Il piano di pace sembra individuare chiaramente un nemico e mirerebbe a neutralizzare, cancellare e ricostruire Gaza, da zero e secondo canoni precisi. Dopo oltre 60.000 vittime palestinesi e un territorio devastato, nel documento viene sottolineato più volte come Gaza (nella sua totalità) non dovrà più essere un pericolo per i suoi vicini. Nessuna condizione, invece, è posta all’altra parte del conflitto, Israele, che continua ad acquistare armi e a bombardare obiettivi in Libano, Iran, Qatar, Yemen. Pur essendo parte in causa, Israele mantiene ruoli importanti nel futuro di Gaza: tutti nomi dei passanti del valico di Rafah dovranno essere approvati, e il 53% della Striscia rimarrà sotto il suo controllo nella prima parte del piano. Al punto 16 del documento, inoltre, in un paradosso inquietante, si legge che Israele non occuperà o annetterà Gaza, come se fosse un’ipotesi legittima da chiarire.
Il piano di pace di Trump suona così più come una richiesta di resa, un ultimatum politico.
Trump stesso ha fissato scadenze molto strette per l’accettazione del piano, pena una tragica fine. Con condizioni così rigide, sarebbe facile trovare una giustificazione per la ripresa delle ostilità nel caso in cui Hamas non rispettasse gli impegni.
Israele resta infatti sul piede di guerra: il valico di Rafah è stato richiuso e gli aiuti umanitari fortemente ridotti a causa del ritardo nella restituzione delle salme degli ostaggi (alcune ancora intrappolate sotto le macerie), e il cessate il fuoco interrotto con l’attacco a obiettivi civili in Palestina da parte dell’IDF. Dopo le notizie sulle esecuzioni sommarie compiute da gruppi affiliati a Hamas sul territorio palestinese, Trump ha addirittura minacciato che, qualora Hamas continuasse a uccidere persone — un comportamento che non rientrava nell’accordo — «non avranno altra scelta che intervenire e eliminarli».
Non è pace quella che può finire da un momento all’altro, se è mai iniziata, considerate le tensioni degli ultimi giorni.
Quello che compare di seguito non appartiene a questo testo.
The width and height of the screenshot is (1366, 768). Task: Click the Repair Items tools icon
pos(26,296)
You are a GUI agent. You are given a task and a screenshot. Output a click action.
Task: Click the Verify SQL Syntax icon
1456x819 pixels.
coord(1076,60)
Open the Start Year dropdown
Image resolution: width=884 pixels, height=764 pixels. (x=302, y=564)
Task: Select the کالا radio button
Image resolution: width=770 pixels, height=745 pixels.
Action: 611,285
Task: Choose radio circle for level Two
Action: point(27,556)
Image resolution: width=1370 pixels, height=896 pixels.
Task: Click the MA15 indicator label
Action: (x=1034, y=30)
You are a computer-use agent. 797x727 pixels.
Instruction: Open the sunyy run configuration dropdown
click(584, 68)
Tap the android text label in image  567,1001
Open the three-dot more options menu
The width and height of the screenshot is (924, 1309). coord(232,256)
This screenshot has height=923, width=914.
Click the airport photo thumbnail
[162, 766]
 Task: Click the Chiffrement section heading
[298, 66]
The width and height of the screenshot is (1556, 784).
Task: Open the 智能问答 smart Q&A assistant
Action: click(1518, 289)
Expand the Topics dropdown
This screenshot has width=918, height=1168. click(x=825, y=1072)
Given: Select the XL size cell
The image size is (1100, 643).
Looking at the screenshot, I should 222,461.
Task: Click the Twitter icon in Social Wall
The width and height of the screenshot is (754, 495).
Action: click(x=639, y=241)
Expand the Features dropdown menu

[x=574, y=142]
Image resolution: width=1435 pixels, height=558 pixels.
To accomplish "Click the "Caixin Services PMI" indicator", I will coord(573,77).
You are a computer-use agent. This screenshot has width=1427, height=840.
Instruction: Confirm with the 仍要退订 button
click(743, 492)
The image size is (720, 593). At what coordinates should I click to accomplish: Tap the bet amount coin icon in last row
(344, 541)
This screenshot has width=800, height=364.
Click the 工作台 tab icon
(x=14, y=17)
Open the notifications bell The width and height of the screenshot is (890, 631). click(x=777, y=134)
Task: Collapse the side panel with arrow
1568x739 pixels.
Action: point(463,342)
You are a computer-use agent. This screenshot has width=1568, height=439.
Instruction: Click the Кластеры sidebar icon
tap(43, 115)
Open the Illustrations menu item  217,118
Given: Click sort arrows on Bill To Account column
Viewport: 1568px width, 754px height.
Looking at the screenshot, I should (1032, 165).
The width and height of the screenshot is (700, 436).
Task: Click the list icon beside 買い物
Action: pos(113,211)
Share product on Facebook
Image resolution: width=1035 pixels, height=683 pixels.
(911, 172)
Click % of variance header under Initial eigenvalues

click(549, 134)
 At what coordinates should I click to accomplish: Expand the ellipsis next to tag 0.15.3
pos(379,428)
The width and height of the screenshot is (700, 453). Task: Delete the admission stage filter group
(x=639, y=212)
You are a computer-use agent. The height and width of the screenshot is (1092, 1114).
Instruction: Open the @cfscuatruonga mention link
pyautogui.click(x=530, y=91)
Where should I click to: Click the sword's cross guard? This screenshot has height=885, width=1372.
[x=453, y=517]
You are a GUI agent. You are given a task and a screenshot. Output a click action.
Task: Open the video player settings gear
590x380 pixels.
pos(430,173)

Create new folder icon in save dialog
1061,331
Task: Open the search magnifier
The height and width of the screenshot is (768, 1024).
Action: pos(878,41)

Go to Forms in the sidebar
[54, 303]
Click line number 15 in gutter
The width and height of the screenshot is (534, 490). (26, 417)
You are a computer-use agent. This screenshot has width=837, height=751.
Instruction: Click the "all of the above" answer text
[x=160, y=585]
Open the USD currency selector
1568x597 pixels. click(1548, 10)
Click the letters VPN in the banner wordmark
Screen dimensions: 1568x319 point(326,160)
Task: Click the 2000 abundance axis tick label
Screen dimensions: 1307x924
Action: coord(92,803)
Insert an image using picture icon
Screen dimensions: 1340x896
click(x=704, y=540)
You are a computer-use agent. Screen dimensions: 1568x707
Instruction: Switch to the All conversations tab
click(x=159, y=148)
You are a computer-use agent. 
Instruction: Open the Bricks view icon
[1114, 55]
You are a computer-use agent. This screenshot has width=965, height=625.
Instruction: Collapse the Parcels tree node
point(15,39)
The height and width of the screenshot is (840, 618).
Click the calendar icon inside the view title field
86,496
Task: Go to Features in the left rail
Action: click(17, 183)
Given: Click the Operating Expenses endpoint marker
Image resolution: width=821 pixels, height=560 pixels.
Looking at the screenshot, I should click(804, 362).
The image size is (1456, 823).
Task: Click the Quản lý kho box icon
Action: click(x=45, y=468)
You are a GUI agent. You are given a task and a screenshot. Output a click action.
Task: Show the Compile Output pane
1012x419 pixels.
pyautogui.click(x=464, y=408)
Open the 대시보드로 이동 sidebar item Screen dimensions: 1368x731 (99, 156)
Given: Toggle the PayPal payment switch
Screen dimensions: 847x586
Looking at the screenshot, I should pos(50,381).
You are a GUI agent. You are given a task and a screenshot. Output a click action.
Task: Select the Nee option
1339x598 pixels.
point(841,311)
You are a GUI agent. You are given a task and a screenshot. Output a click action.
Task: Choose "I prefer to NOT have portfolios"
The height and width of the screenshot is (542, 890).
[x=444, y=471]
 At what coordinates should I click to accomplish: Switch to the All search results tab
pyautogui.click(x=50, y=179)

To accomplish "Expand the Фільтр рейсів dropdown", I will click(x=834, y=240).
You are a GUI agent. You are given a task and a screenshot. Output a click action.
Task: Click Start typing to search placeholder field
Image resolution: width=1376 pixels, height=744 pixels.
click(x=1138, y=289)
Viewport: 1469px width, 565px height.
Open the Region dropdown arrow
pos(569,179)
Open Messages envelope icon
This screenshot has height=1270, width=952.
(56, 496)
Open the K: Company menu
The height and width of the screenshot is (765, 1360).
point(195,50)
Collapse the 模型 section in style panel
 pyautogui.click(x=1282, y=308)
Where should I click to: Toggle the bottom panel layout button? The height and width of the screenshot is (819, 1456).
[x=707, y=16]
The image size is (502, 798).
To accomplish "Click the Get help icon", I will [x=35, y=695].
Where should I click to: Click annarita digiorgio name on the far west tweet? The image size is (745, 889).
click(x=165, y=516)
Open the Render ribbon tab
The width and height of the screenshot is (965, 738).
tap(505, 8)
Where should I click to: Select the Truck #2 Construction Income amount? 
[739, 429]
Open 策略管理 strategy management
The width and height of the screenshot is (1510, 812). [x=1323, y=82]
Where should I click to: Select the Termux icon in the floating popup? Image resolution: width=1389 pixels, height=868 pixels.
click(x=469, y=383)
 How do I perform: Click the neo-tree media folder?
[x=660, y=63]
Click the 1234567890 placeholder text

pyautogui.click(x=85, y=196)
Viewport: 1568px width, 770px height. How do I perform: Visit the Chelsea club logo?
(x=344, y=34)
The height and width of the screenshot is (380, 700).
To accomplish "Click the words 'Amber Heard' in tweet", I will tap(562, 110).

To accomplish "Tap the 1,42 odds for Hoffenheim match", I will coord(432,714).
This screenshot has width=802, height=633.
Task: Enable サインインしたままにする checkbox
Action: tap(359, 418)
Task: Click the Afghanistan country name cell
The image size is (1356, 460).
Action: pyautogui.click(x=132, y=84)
Una pace non negoziabile, in cui il popolo palestinese resta escluso dalle decisioni, è un’occasione persa per dare alla Palestina una pace vera, un riconoscimento internazionale, un futuro condiviso e libero.
Quella di Trump è una tregua costruita su interessi economici, ambizioni personali e potere mediatico: una vittoria diplomatica di facciata che ignora la storia, la giustizia e la voce dei palestinesi.
Dietro gli applausi alla Knesset, resta una domanda: può esserci pace se una delle due parti è ancora invisibile?